Dataset entries:
========

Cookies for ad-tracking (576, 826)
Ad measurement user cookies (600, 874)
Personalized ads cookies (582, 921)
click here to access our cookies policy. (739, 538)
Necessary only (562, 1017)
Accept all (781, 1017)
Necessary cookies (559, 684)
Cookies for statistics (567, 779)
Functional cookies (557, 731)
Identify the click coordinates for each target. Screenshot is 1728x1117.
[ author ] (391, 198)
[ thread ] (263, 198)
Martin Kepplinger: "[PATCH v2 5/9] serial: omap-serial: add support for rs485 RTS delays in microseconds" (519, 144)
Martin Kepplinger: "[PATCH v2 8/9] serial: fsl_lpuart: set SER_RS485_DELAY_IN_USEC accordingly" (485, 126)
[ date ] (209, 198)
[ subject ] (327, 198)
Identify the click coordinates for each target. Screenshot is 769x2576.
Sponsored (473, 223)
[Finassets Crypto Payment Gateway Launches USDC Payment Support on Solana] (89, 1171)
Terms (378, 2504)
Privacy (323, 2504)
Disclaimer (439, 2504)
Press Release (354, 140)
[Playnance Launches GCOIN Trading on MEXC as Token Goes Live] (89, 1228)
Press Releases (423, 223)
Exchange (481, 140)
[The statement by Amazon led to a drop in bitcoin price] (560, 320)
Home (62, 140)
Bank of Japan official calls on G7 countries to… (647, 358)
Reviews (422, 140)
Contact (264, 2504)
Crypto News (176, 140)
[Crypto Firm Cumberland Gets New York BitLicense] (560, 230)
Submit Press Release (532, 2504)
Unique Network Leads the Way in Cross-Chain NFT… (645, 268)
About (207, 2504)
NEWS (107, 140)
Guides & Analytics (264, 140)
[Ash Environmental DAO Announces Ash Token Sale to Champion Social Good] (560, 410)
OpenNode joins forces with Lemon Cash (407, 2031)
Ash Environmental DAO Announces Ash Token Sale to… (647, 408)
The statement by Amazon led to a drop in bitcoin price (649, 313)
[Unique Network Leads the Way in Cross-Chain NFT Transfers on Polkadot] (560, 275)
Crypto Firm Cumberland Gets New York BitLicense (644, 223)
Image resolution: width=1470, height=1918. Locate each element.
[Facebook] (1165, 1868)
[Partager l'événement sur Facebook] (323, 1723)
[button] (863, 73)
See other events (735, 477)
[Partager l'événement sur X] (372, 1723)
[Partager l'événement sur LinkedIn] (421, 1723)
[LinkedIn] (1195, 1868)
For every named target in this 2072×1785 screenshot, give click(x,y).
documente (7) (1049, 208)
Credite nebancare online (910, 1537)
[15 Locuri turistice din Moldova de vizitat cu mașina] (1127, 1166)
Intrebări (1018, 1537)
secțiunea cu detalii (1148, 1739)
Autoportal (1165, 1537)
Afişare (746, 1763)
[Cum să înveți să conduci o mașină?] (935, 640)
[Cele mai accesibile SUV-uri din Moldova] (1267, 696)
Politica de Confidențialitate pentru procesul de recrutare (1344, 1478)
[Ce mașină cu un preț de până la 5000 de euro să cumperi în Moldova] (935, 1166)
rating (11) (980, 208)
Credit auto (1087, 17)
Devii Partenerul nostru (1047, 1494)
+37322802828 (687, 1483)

========

TO DO: Give back, exactly and with nothing added, the lines from the line containing "documente (7) (1049, 208)" through the final line of the records above, both of them included.

RESPONSE TO THE EXERCISE:
documente (7) (1049, 208)
Credite nebancare online (910, 1537)
[15 Locuri turistice din Moldova de vizitat cu mașina] (1127, 1166)
Intrebări (1018, 1537)
secțiunea cu detalii (1148, 1739)
Autoportal (1165, 1537)
Afişare (746, 1763)
[Cum să înveți să conduci o mașină?] (935, 640)
[Cele mai accesibile SUV-uri din Moldova] (1267, 696)
Politica de Confidențialitate pentru procesul de recrutare (1344, 1478)
[Ce mașină cu un preț de până la 5000 de euro să cumperi în Moldova] (935, 1166)
rating (11) (980, 208)
Credit auto (1087, 17)
Devii Partenerul nostru (1047, 1494)
+37322802828 (687, 1483)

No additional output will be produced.